TASK GOAL
Echo the material below word for word, leaving out the pictures.
━━━━━━━━━━
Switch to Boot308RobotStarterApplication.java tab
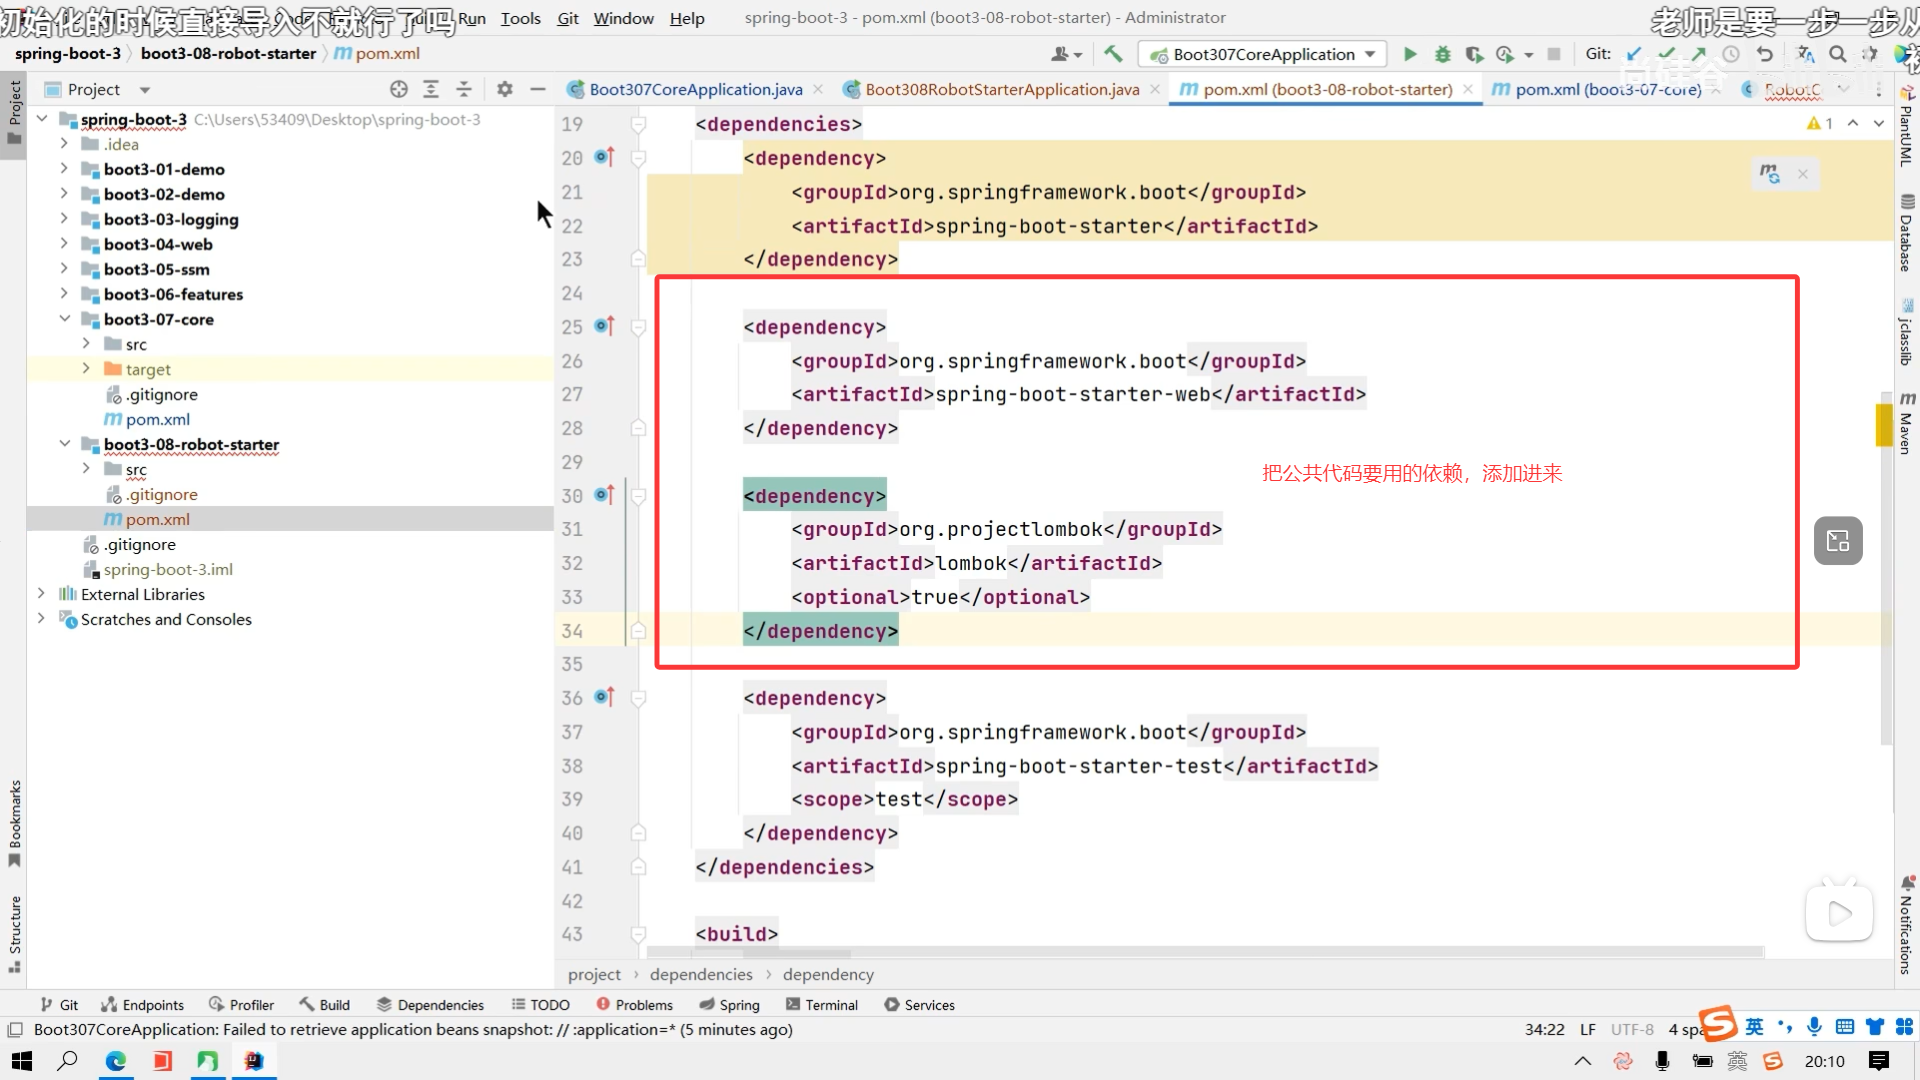 pos(1001,89)
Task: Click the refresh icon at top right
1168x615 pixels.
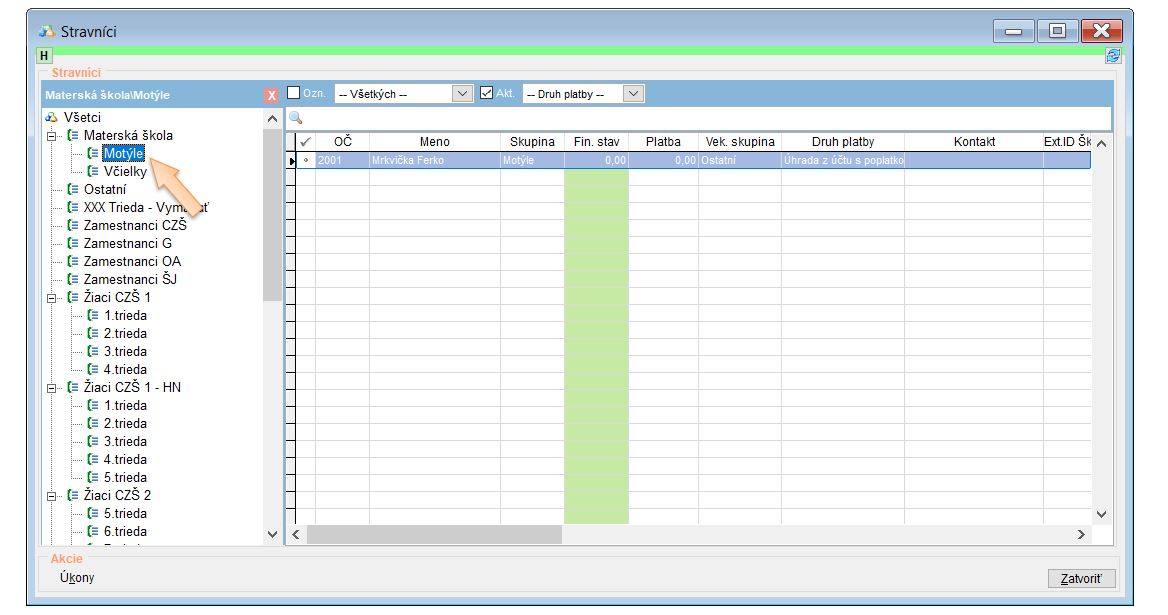Action: click(x=1113, y=56)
━━━━━━━━━━
TASK RESPONSE
Switch to Boot308RobotStarterApplication.java tab
 pos(1001,89)
Task: Click the refresh icon at top right
1168x615 pixels.
Action: click(x=1113, y=56)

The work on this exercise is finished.